Copy each of the lines below word for word, leaving out the pictures.

━━━━━━━━━━

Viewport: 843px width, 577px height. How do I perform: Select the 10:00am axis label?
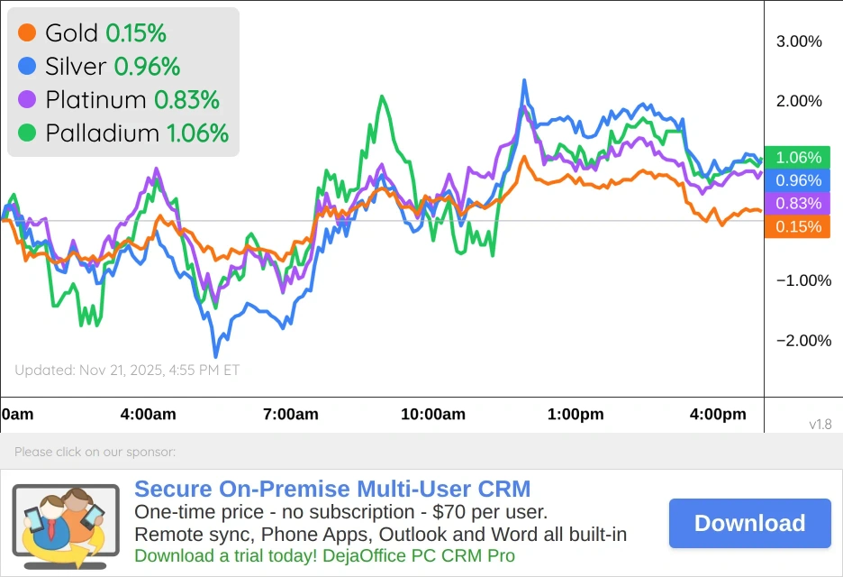point(433,414)
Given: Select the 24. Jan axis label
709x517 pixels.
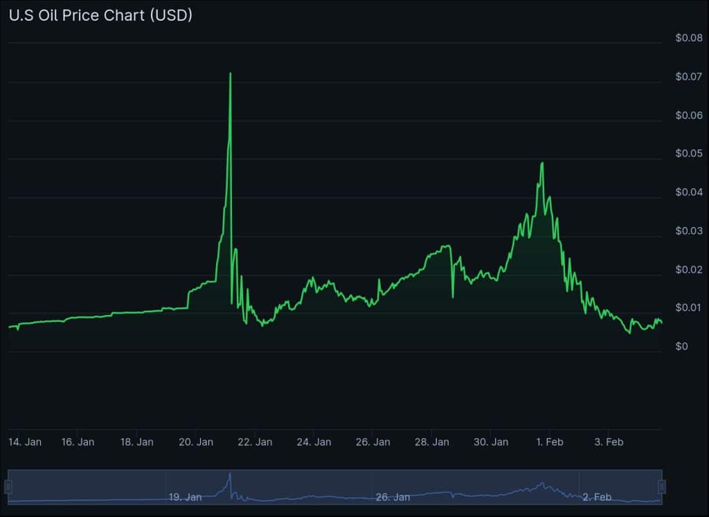Looking at the screenshot, I should point(314,442).
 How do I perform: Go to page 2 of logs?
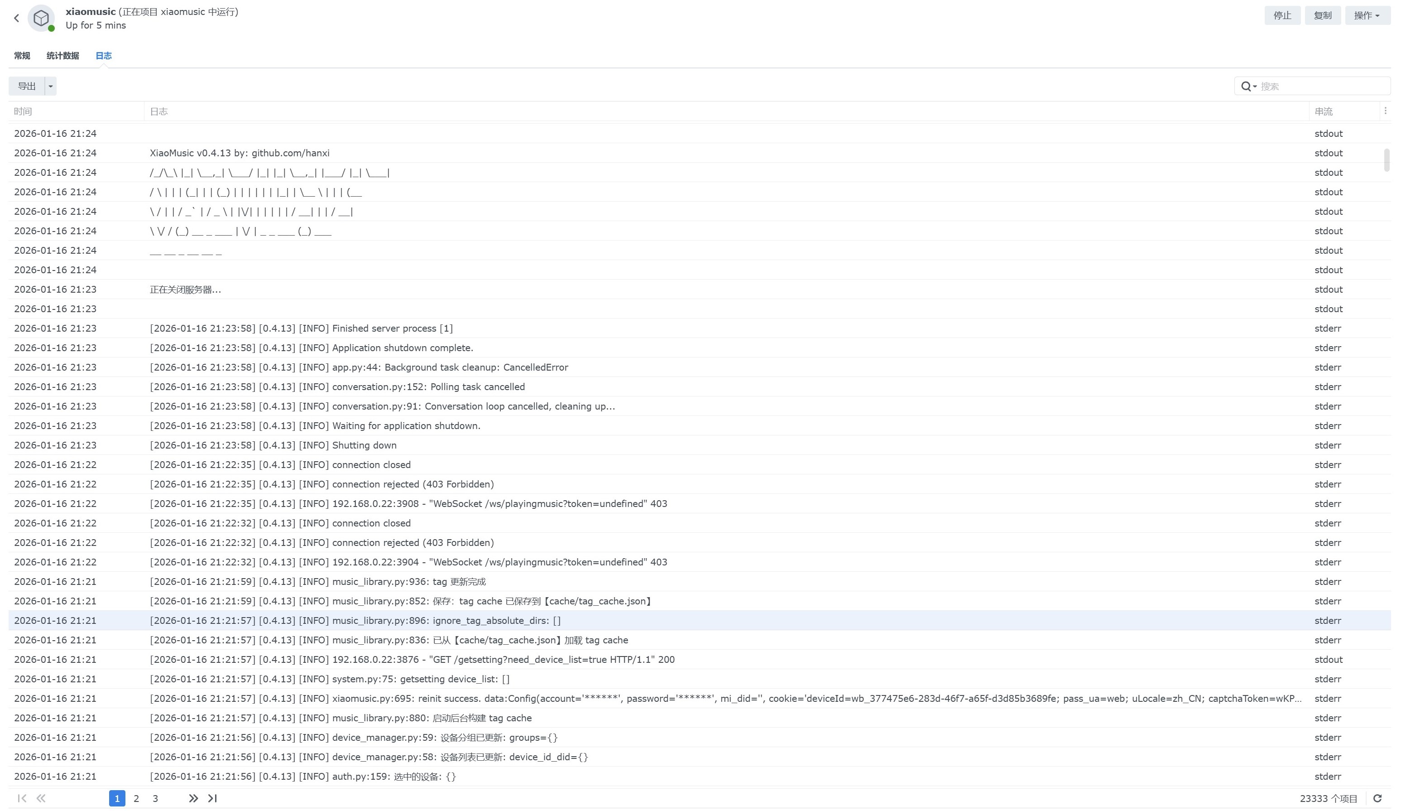pyautogui.click(x=136, y=798)
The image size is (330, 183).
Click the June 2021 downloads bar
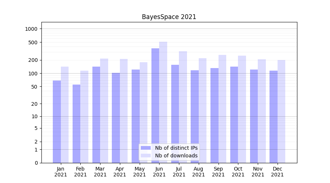(x=163, y=102)
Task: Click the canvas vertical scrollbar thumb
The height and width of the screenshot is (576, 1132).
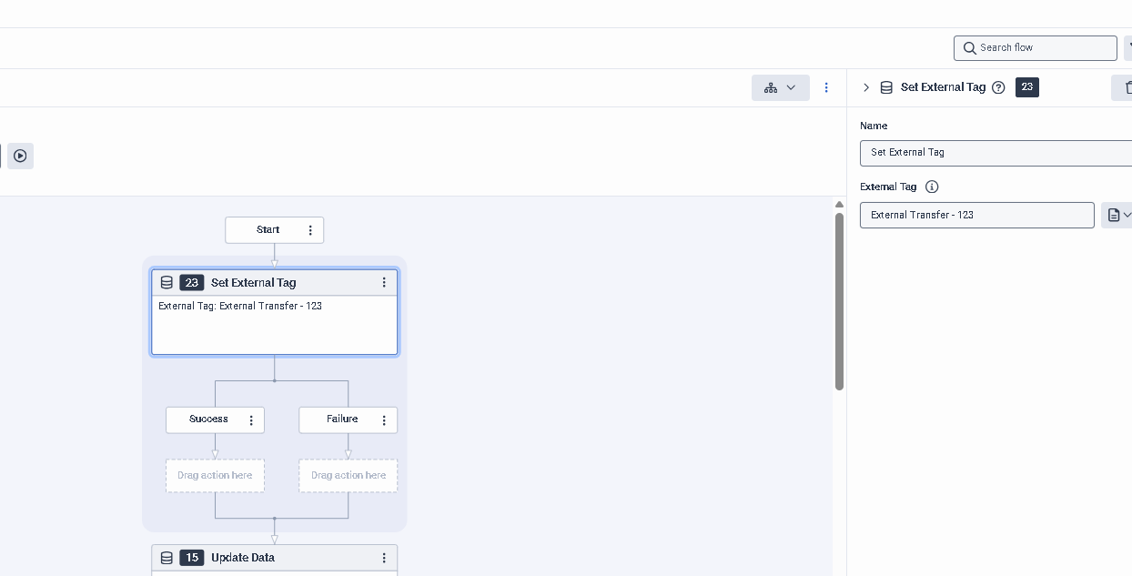Action: (x=839, y=300)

━━━━━━━━━━

* EXERCISE ANSWER:
Viewport: 843px width, 577px height. How do I perform: Select the 10:00am axis label?
point(433,414)
Given: Select the 24. Jan axis label
709x517 pixels.
Looking at the screenshot, I should point(314,442).
 How do I perform: Go to page 2 of logs?
pyautogui.click(x=136, y=798)
The image size is (330, 183).
Click the June 2021 downloads bar
(x=163, y=102)
Task: Click the canvas vertical scrollbar thumb
The height and width of the screenshot is (576, 1132).
Action: (x=839, y=300)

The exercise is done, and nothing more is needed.